Thursday, October 8, 2009

Reader Question: I've been trying to lose weight...


Question: I've been trying to lose weight for a few months now. I'm losing inches but no weight. I'm not doing weights. I'm only doing cardio and a balanced nutrition. I want to get into weights after I've lost a considerable amount of weight...I don't want to look bulky.

Answer: Ok, this is a wonderful question and I hear it very often. Don't worry, you're not alone! You would be surprised how many people are in the same or similar situation as you. It sounds like you are remaining persuasive, positive, and persistent - this is good! There is a tricky part to this whole "loosing weight" and "image" thing, and I think that many individuals such as yourself lose a bit of focus on how to execute the proper approach.

You're already on a very good and solid path; as you mentioned you are already losing inches. If this is the case, trust me - you're ahead of the game. One thing that is really difficult to understand about being in shape is that the concept is not and should not always be based on "weight" progress. As a matter of fact, focusing on weight will more than often get you caught up on the wrong path, leading you to failure in the end. Yes, weight is a baseline of our overall appearance and condition, but only from a basic perspective. Remember that muscle weighs much more than fat, so when we hurry and rush into losing weight, we frequently end up burning up muscle tissue. In the long run, this ends up slowing your metabolic and fat burning rate. Just imagine if you looked at yourself in the mirror and you saw the perfect body that you've always dreamed of. Would you really care if you weighed 300 lbs.? A bit extreme, but think about it! Although these two factors (weight & size) play hand-to-hand, they don't share such a critical relationship in accordance with your overall goal here.

Realistically speaking, I believe you are very lucky. Why? You are losing size and aren't losing a lot of weight, which probably means that you are somewhat maintaining your muscular density and mass - this is a good thing! If you develop, condition, and maintain your muscles you will continue to burn fat at an optimal rate. I'm assuming that although you're doing cardio, you are probably stimulating your muscles just enough to keep them from burning out.



Here are some basic recommendations that will help you continue to succeed and achieve your overall goals faster and more efficiently:

1) Continue a balanced nutrition that includes a significant amount of proteins. In your case; always keep your carbohydrate count lower than the amount of proteins you consume. I will provide you detailed amounts and percentages throughout your progress as the numbers may change.

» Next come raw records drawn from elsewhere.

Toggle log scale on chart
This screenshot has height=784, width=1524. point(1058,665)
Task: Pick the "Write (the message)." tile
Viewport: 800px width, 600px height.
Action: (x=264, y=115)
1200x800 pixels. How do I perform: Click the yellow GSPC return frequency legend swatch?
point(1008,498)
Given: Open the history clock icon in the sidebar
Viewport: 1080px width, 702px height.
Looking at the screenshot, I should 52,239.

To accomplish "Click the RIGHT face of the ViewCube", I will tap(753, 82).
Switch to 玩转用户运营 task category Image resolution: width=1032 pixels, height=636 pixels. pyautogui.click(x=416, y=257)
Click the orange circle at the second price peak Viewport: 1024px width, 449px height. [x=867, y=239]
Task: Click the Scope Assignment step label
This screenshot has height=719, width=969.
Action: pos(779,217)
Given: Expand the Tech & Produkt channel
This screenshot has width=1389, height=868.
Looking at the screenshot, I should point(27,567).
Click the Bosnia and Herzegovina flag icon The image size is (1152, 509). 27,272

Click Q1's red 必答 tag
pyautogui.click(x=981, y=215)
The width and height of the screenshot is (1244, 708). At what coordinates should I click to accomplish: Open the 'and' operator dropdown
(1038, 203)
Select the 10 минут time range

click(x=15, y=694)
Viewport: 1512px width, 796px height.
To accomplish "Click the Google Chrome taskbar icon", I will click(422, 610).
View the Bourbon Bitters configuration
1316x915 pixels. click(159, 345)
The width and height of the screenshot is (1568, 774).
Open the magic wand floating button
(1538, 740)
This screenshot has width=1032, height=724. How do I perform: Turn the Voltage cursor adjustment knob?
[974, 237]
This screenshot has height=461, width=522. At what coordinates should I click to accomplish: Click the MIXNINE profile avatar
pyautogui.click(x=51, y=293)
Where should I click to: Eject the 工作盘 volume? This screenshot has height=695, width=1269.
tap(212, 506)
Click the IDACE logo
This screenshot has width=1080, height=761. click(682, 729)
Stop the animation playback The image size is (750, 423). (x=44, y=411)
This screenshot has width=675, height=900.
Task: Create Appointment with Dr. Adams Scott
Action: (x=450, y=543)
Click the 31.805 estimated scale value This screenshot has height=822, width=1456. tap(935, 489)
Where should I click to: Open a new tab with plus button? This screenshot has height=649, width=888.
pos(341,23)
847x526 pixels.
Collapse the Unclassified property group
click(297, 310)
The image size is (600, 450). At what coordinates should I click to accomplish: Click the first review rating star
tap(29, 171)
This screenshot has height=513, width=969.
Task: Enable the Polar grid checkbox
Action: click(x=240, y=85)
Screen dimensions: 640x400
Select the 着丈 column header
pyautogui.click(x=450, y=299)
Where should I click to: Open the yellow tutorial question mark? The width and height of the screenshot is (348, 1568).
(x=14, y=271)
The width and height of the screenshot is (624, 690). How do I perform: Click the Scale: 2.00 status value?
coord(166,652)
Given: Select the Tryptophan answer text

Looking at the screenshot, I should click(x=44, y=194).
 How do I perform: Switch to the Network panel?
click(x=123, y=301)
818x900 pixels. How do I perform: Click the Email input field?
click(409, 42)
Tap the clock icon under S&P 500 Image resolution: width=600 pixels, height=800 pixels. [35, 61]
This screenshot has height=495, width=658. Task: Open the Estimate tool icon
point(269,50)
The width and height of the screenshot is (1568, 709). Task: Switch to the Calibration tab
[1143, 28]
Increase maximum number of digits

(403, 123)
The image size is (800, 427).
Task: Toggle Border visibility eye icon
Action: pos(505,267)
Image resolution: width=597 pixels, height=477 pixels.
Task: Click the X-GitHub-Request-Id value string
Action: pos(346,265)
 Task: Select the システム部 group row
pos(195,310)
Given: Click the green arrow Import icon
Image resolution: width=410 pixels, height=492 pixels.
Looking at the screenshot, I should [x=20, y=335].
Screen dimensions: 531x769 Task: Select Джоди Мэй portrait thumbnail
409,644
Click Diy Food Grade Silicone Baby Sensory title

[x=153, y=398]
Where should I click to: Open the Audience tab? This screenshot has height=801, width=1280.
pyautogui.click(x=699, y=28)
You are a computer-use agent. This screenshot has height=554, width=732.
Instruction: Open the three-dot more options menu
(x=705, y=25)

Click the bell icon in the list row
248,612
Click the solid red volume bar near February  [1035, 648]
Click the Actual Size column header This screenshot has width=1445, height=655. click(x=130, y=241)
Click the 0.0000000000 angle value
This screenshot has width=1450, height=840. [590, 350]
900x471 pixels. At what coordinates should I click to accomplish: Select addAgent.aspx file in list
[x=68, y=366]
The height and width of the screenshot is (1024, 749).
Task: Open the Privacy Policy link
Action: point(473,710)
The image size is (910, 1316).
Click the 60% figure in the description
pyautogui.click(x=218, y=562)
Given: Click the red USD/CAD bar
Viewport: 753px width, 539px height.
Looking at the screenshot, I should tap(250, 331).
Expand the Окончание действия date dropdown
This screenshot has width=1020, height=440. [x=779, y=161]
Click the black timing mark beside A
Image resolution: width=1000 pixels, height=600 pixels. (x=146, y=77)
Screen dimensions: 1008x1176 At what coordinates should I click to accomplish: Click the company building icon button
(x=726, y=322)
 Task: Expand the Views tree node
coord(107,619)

2) Focus on a new mental approach in regards to "Weight" vs. "Appearance". This will completely change the outlook on your approach to nutrition, fitness, and most importantly your physical confidence. This is a day to day mental process that only YOU can overcome, but I guarantee that it will allow you to achieve the physical condition and appearance you've always wanted.

3) I would like you to incorporate a weight-lifting program into your routine. I understand your concern of getting bulky, but if done properly, it will only enhance your lean definition and allow you to burn fat much faster. For the average person to get "bulky", they would have to actually put an effort into consuming a high amount of calories and fats, and you would have to lift considerably heavy amounts of weight at low repetitions and at lower levels of cardiovascular activity. So it's actually harder to achieve this than most people think. I recommend incorporating a weight-training routine that involves medium to high repetitions, and short rests between sets and exercises. Cardiovascular activity is important, but it is far more important to properly stimulate all muscle groups in order to increase the rate at which your body burns fat. This will create that furnace effect, allowing you to burn excess fat and build leaner, yet denser muscles.

Key Pointer: Remember and focus on using an amount of weight that is challenging for you to execute high repetitions with. It is easy to simply do high repetitions - next thing you know, you're not challenging your body hard enough. As a you reach a more advanced conditioning level, you may then cross-train into higher weights and different percent variations that will take you to a new peak.



So remember, "don't focus so much on your weight". Focus on your image, your appearance, and the way you feel when you look at yourself in the mirror. If you do this, I guarantee you that you will continue to make solid improvements and achieve the most important goal - good cardiovascular/muscular condition, overall health, and the way you like to fit into those jeans.

Good luck on your journey and I look forward to monitoring your future progress.